── Records for processing ──

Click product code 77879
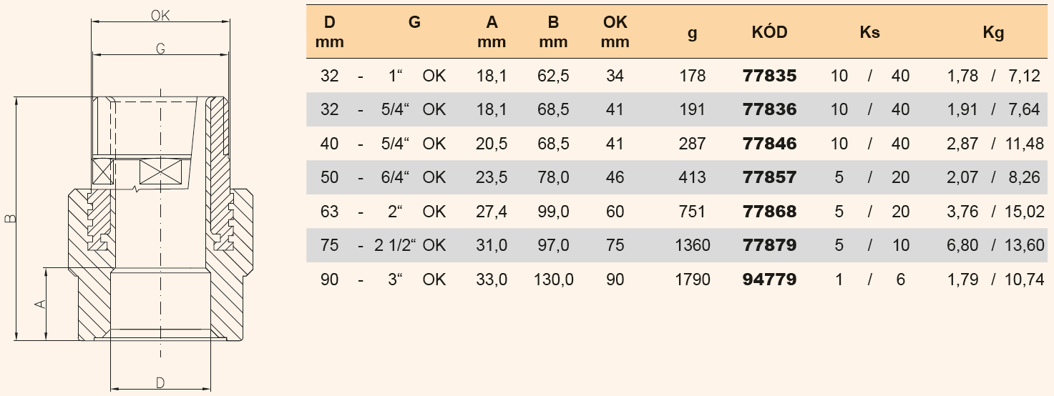Viewport: 1054px width, 396px height. pyautogui.click(x=769, y=245)
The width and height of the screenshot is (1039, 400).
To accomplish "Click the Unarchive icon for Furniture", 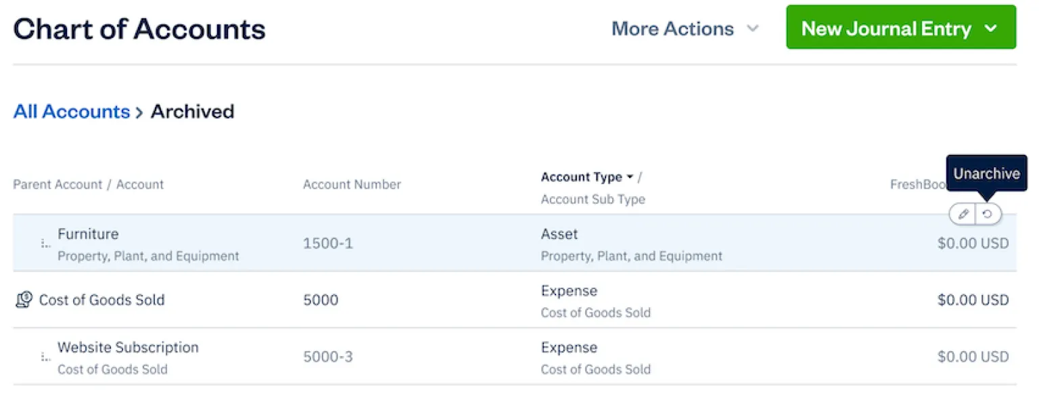I will tap(988, 214).
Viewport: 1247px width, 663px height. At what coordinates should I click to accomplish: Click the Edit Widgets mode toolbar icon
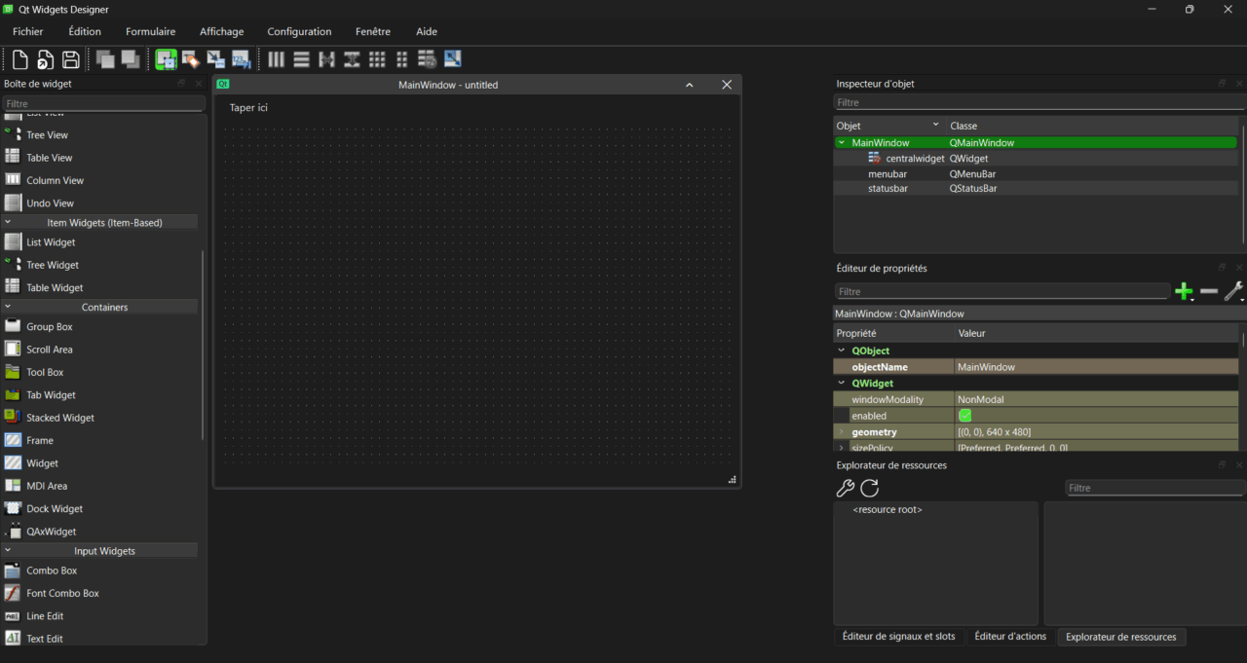[x=166, y=58]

───

#### What the exercise asks:
Print the rows from the line containing "Viewport: 1247px width, 663px" through the end of the rows, reproducing each line without alteration. Omit the pictures.

#### Exercise solution:
Viewport: 1247px width, 663px height. At what coordinates should I click to accomplish: Click the Edit Widgets mode toolbar icon
[x=166, y=58]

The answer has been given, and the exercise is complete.